This classic bourgeois response--an obsessive focus on individuals and personal ethics--diverts attention from more fundamental problems in the structure of the US economy. The current scandals sweeping the business community reflect tendencies and contradictions which are endemic to capitalism generally but especially acute in its American version. Consider the following structural analysis.

In his speech Bush called for the reaffirmation of "the basic principles and rules that make capitalism work: truthful books and honest people, and well--enforced laws against fraud and corruption." However, as any economics or business school professor will tell you, the first and most fundamental principle of capitalism is to "maximize profits." Actually, the market theory of neoclassical economics only says that one should "maximize utility," which is a fancy way of saying that you should be efficient in pursuing happiness and that you should trade what you have and don't want for things that you want and don't have. The important distinction is between markets per se and capitalism, because while capitalists and their apologists couch their arguments in the "free market" of neoclassical economic theory, the capitalist markets of reality work much differently than the free markets of the theory.

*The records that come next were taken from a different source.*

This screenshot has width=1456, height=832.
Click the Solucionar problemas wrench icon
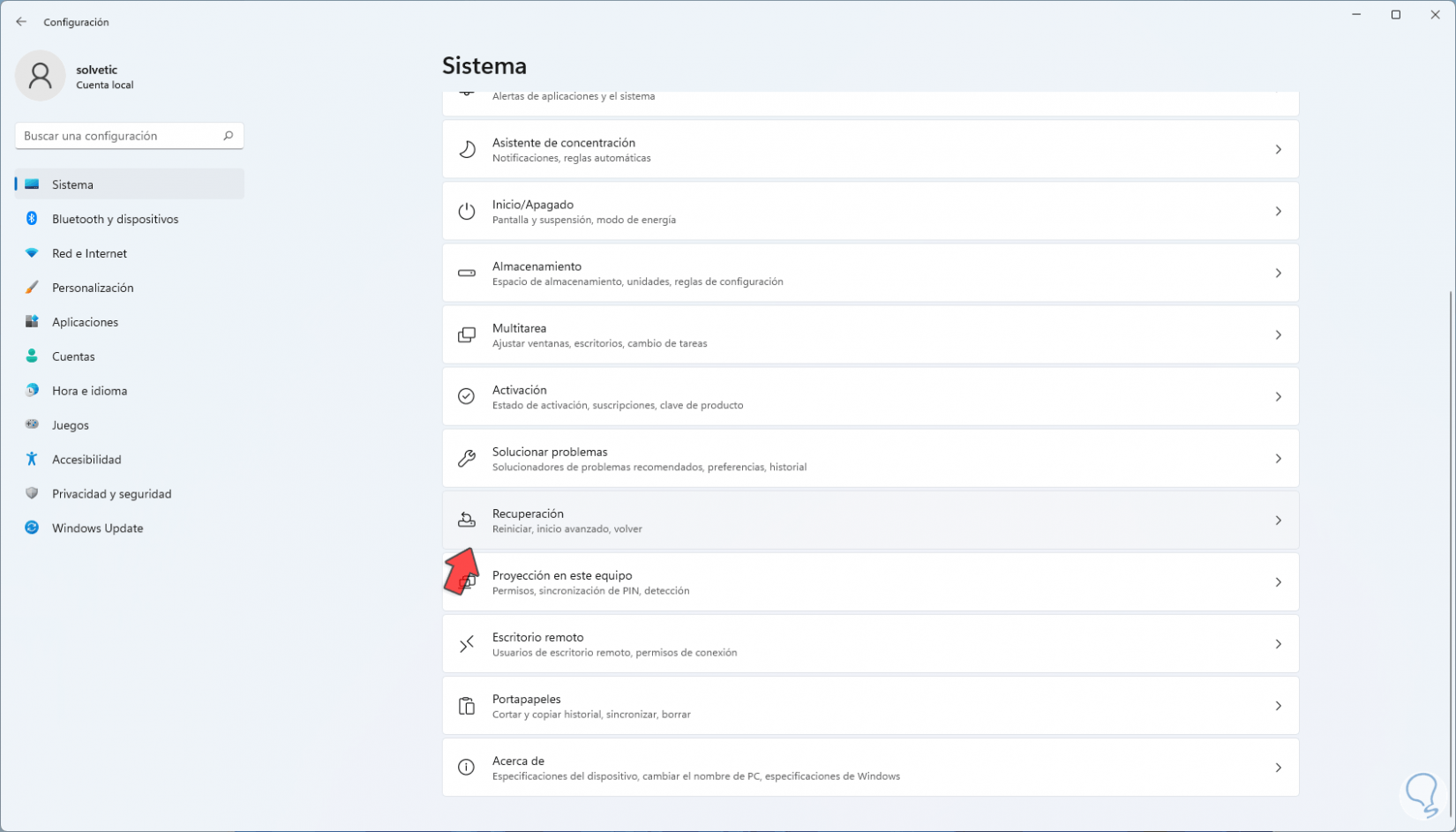click(x=467, y=459)
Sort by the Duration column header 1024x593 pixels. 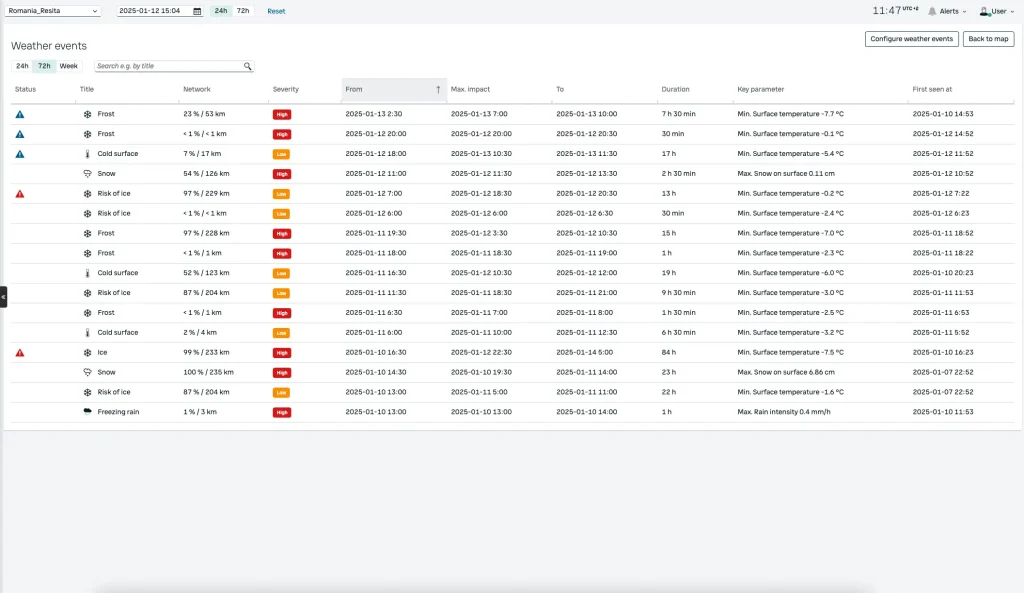[x=675, y=90]
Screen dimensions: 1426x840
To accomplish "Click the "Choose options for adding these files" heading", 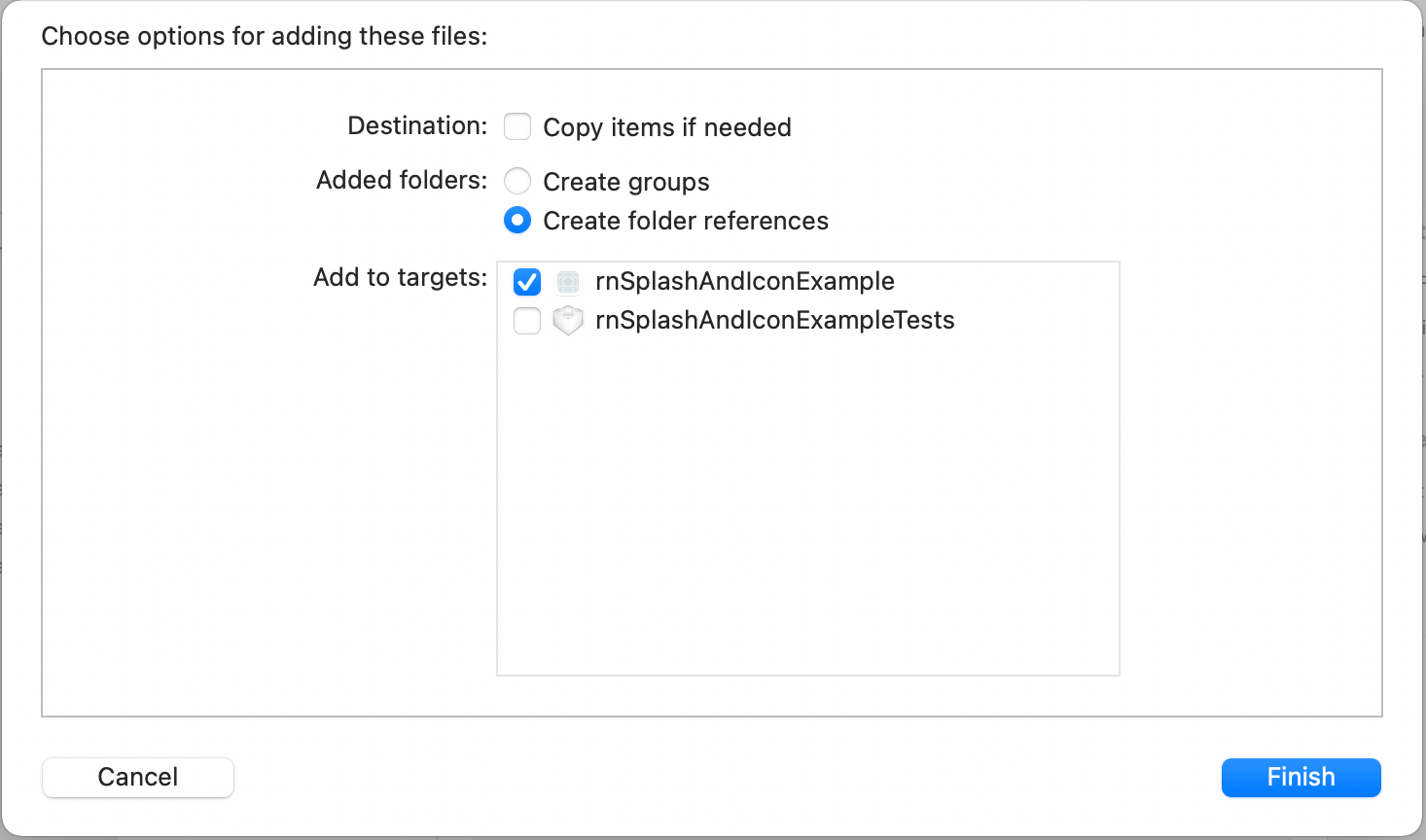I will tap(265, 36).
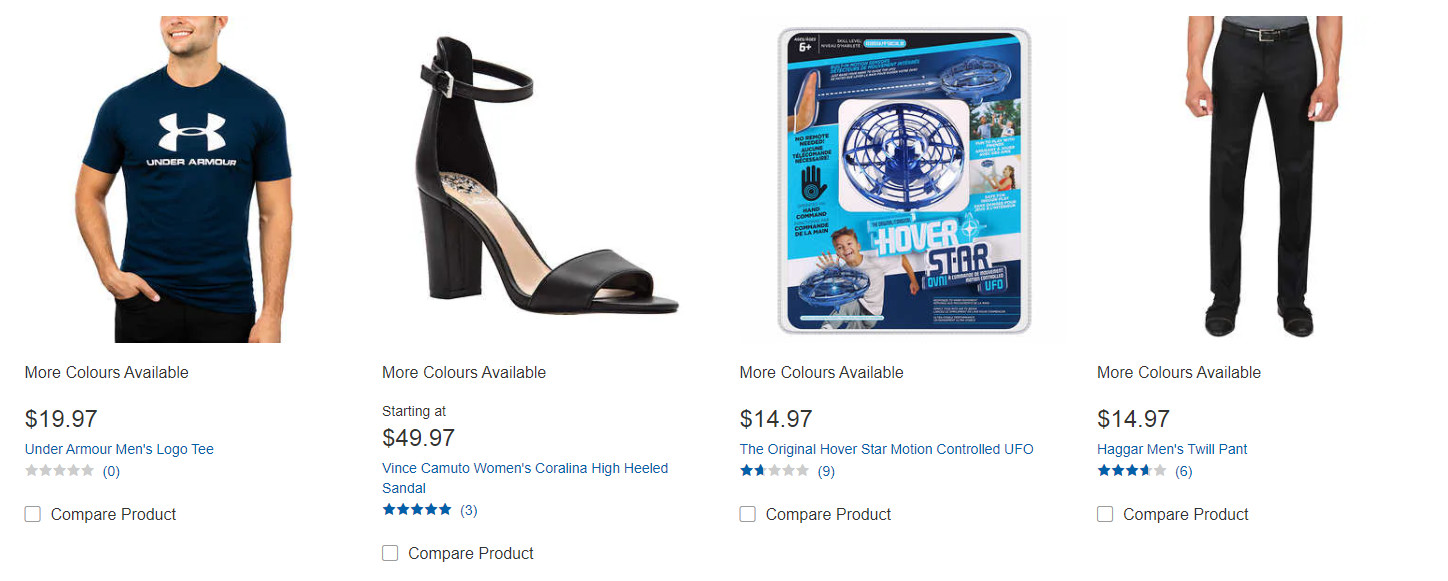The image size is (1448, 581).
Task: Tick Compare Product for Under Armour Tee
Action: (33, 514)
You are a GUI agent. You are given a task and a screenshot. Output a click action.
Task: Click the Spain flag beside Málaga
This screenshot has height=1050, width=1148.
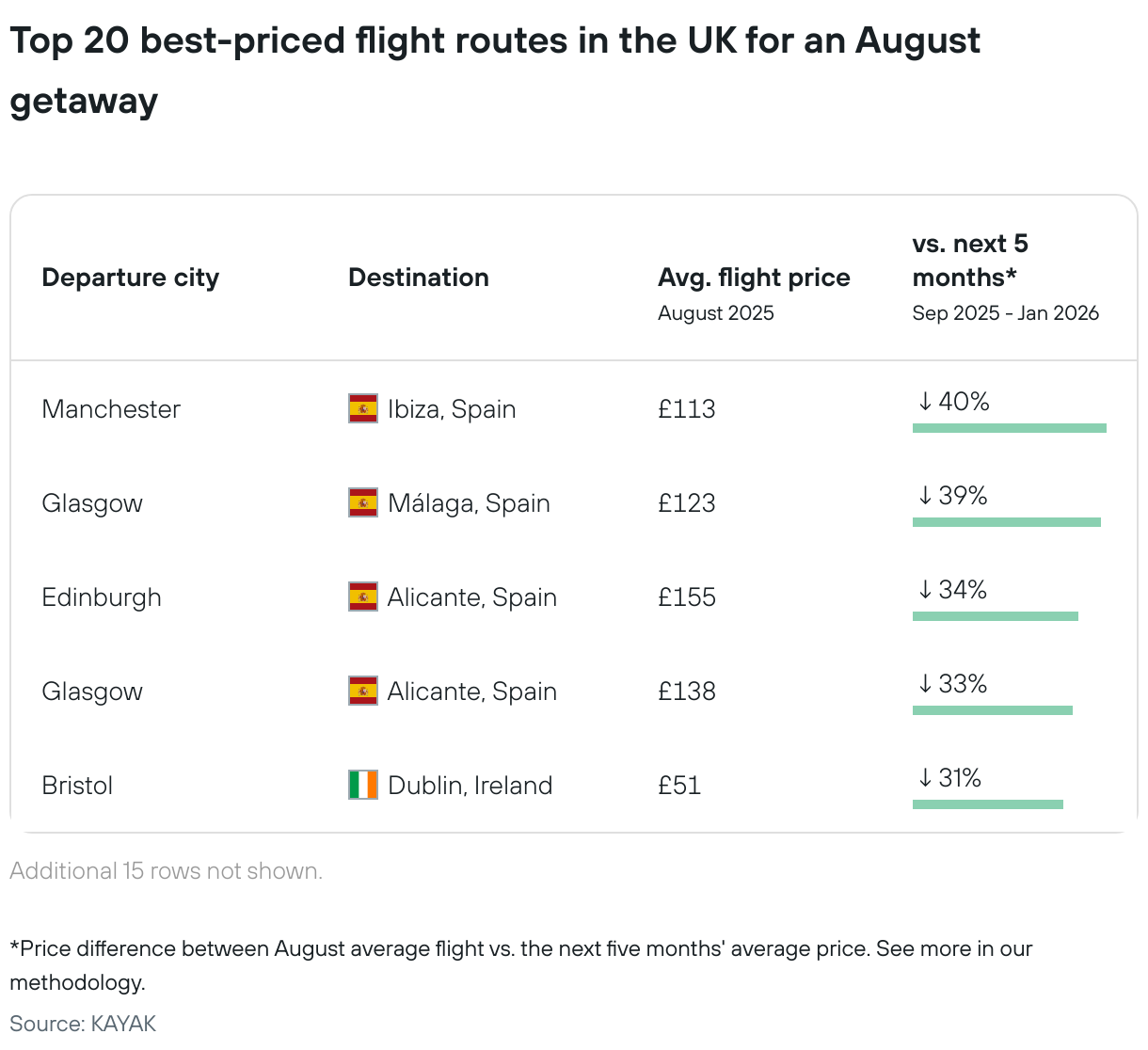pos(362,503)
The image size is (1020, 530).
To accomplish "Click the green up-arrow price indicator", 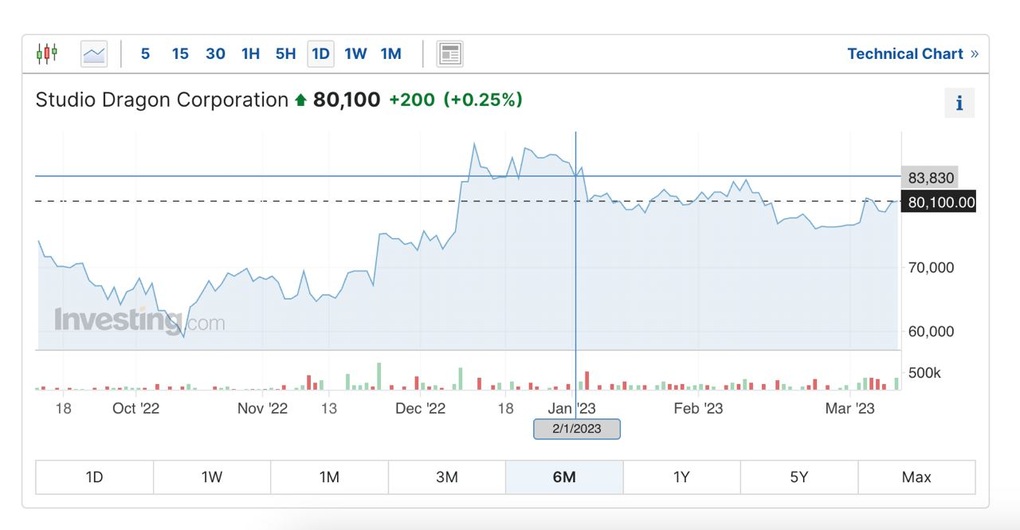I will 300,100.
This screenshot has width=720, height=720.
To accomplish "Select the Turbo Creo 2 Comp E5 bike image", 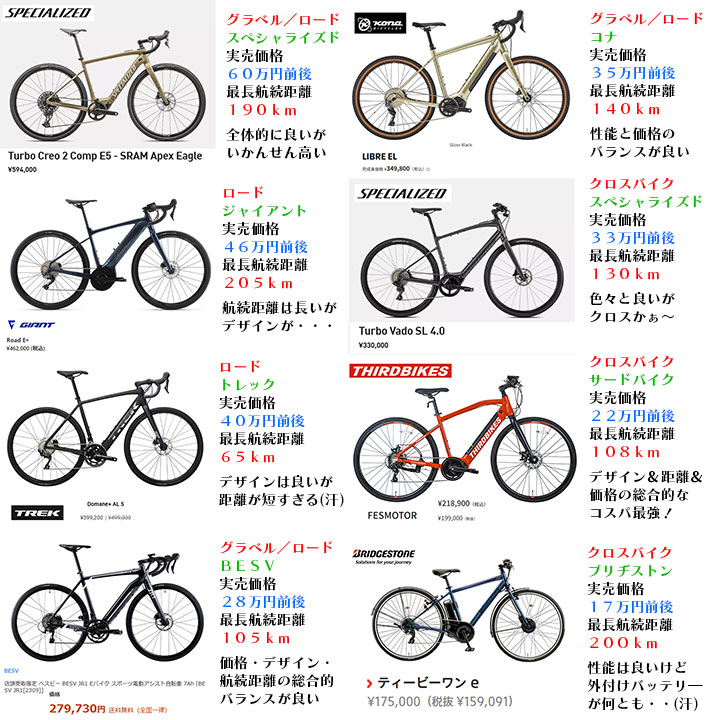I will (x=107, y=83).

And it is in the incentives of capitalist structures, and the actions, routines and relations that capitalist culture legitimates, that we find the seeds of the current "corporate abuses" and the current crisis. Before discussing this causal logic in detail a further note on the distinction between capitalism and the "free market" is necessary. In economic theory what it means to have a "free market" is that there is perfect competition, which means two fanciful things. First, everyone has complete information about all of their options and the outcomes of all potential courses of action. Second, and more importantly for our purposes, it means that there is no power in the <market--i.e>., there are no monopolies or oligopolies but an infinite amount of small buyers and sellers. Getting back to reality, we have capitalism, which can be defined as a tendency toward monopoly in the market (thus, in direct contrast to the concept of the "free" market). Think of Exxon-Mobile, Wal-Mart, Ford, GM, GE, Disney, AOL-Time Warner, etc. These corporations have massive market power. Indeed, Exxon-Mobile, GM and Ford have revenues greater than the national budgets of all but a few of the world's nearly 200 countries.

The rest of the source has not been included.